CHALKIA BEACH
S.W. Crete

Out of the wind, but also the sand
edging the shade of the big tamarisk trees.
The stony beach thins out. Bodies
become sunlit stones. Bodies
become gradually more naked. Time maybe
moves backwards, after all.

And in the silence broken only by waves
poetry can begin again
the swaying branches of the tamarisk, breathed in the wind
rooted under the pebbles, hardily persevering
for at least as long as you were last
a teenage traveller, seeing the end of your life
as distinct as that broken fortress on the horizon.

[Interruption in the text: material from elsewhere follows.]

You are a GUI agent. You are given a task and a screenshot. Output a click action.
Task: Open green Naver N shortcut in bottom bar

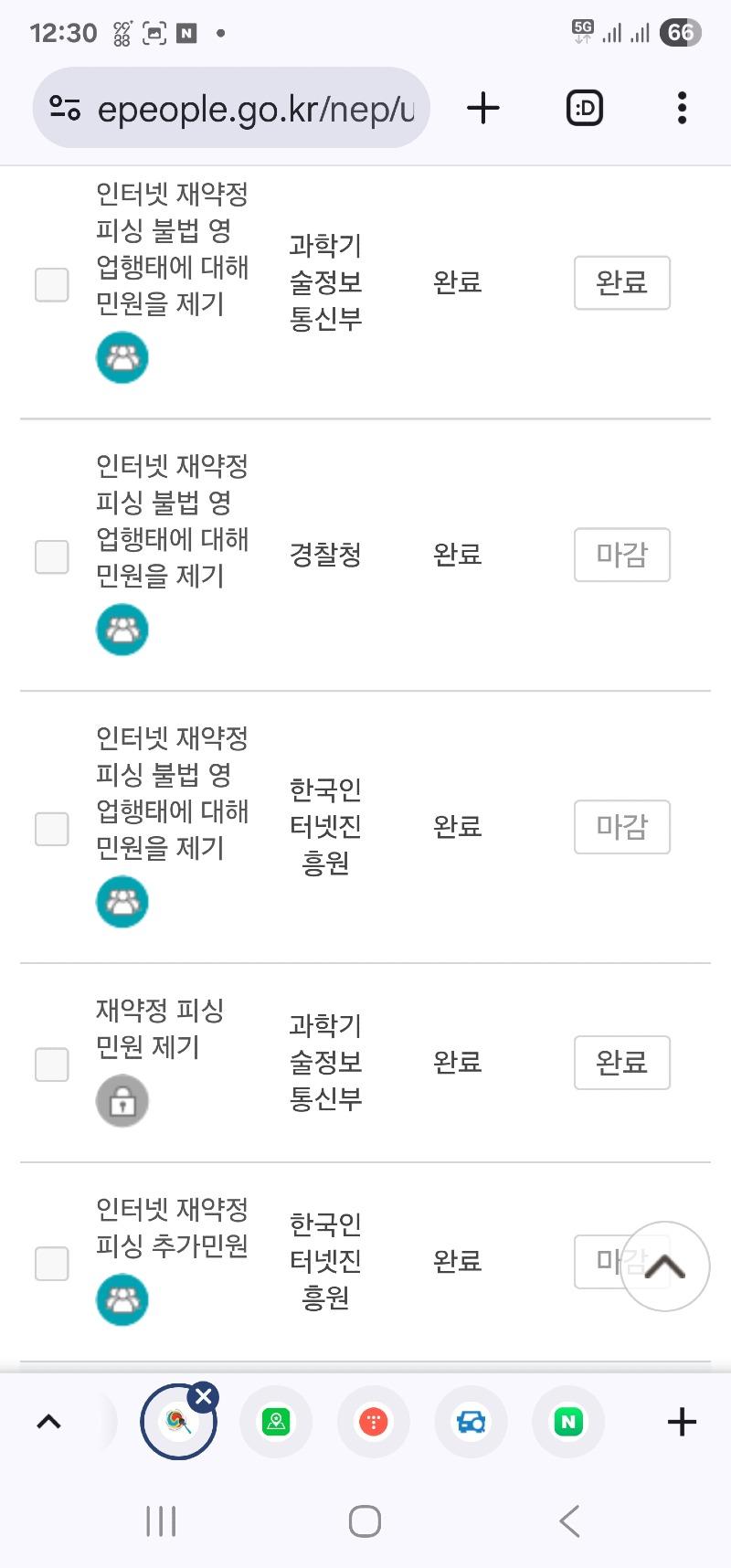568,1422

Barbarossa broke it from the Venetians,
never rebuilt or possessed. Its wreck
almost invisible above a peaceful tourist town.
Barbarossa went on to Chania and his destiny,
his death awaiting him. His reckoning
or anyone's, the soul gathered home
when something beyond our understanding is completed,
nor do we measure the completion.

It lives in us, biding its time.
It breathes beyond judgement like the wind in the tree.
Perhaps its other name is poetry.

The heads of two swimmers hover close to kiss
then stand up to leave the water.

Love weighs each of us in its scales;
only the waves are never found wanting

or the dawn that breathes the miracle of life
into every day as it is.





OLIVES
Sierra Nevada, Spain

Every one an oak in miniature
their gnarled twisted trunks become arms
reaching in their own dance—
and defiant of age (of sawn
lopped branches...) their sap
soft as balsa wood, and at their base
strong viridian growth of sapling shoots
with their polished evergreen leaves like beans
to the clustered fruit above: green testes
shaken to their nets like waiting skirts
shirts, blankets thrown over them
clambered on by old men.

Thunder trees, their full squat height
hanging rain-branches like willow
in a green downpour under mountain sky
green-gold as their pressed effluent...
made to be shaken, rock-rooted
in their stony groves: obdurate
and swathed at their base, bark pleated
over holes for fairies or snakes.

Virgins for years
before an outrageous senescence,
ruled by a planet where only their own kind grow.





SICKLE MOON AND STAR
for Ru, aged 10

Perfect sickle moon aligned
with its star beneath like a flung arrow
clear in the pale blue evening sky—
as we linger on the garden bench...

'It's like a banana. I've seen it !', you shrug.
I tell you the difference
between seeing and poetry seeing
'Yup'—you get it.

And as sickle becomes scythe
in its clear sweep of the purest air—
I know I'm passing on something
beyond this moment, beyond my life

(far beyond the clouds passing beneath them
echoing the smoke of next door's woodburner...)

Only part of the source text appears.